The following table lists the supported tags and attributes:

Tag Attributes
a accesskey charset coords href hreflang name rel rev shape tabindex target type
area alt coords href nohref shape target
b
big
blockquote cite
br
center
cite
code
col align char charoff span valign width
colgroup align char charoff span valign width
dd
del cite datetime
dl
em
font color face size
h1 align
h2 align
h3 align
h4 align
h5 align
h6 align
hr align noshade size width
i
img align alt border height hspace ismap longdesc src usemap vspace width
ins cite datetime
li type value
map name
ol compact start type
p align
pre width
q cite

small

strong
sub
sup
table align bgcolor border cellpadding cellspacing frame rules summary width
tbody align char charoff valign
td abbr align axis bgcolor char charoff colspan headers height nowrap rowspan scope valign width
tfoot align char charoff valign
th abbr align axis bgcolor char charoff colspan headers height nowrap rowspan scope valign width
thead align char charoff valign
tr align bgcolor char charoff valign
u
ul compact type

How XHTML Formatted Content Is Validated

When you create a HIT or a Qualification test whose content uses FormattedContent, Amazon Mechanical Turk attempts to validate the formatted content blocks against a schema. If the formatted content does not validate against the schema, the operation call will fail and return an error.

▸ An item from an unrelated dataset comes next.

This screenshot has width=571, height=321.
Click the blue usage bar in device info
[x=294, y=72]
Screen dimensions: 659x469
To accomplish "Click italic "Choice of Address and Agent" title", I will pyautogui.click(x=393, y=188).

To validate the formatted content, Amazon Mechanical Turk takes the contents of the FormattedContent element (the text and markup inside the CDATA), then constructs an XML document with an appropriate XML header, <FormattedContent> as the root element, and the text and markup as the element's contents (without the CDATA). This document is then validated against a schema.

For example, consider the following FormattedContent block:

... <FormattedContent><![CDATA[ I absolutely <i>love</i> chocolate ice cream! ]]></FormattedContent> ...

To validate this block, Amazon Mechanical Turk produces the following XML document:

<?xml version="1.0"?> <FormattedContent xmlns="http://www.w3.org/1999/xhtml"> I absolutely <i>love</i> chocolate ice cream! </FormattedContent>

The schema used for validation is called FormattedContentXHTMLSubset.xsd. For information on how to download this schema, see Data Structure Schema Locations.

You do not need to specify the namespace of the XHTML tags in your formatted content. This is assumed automatically during validation.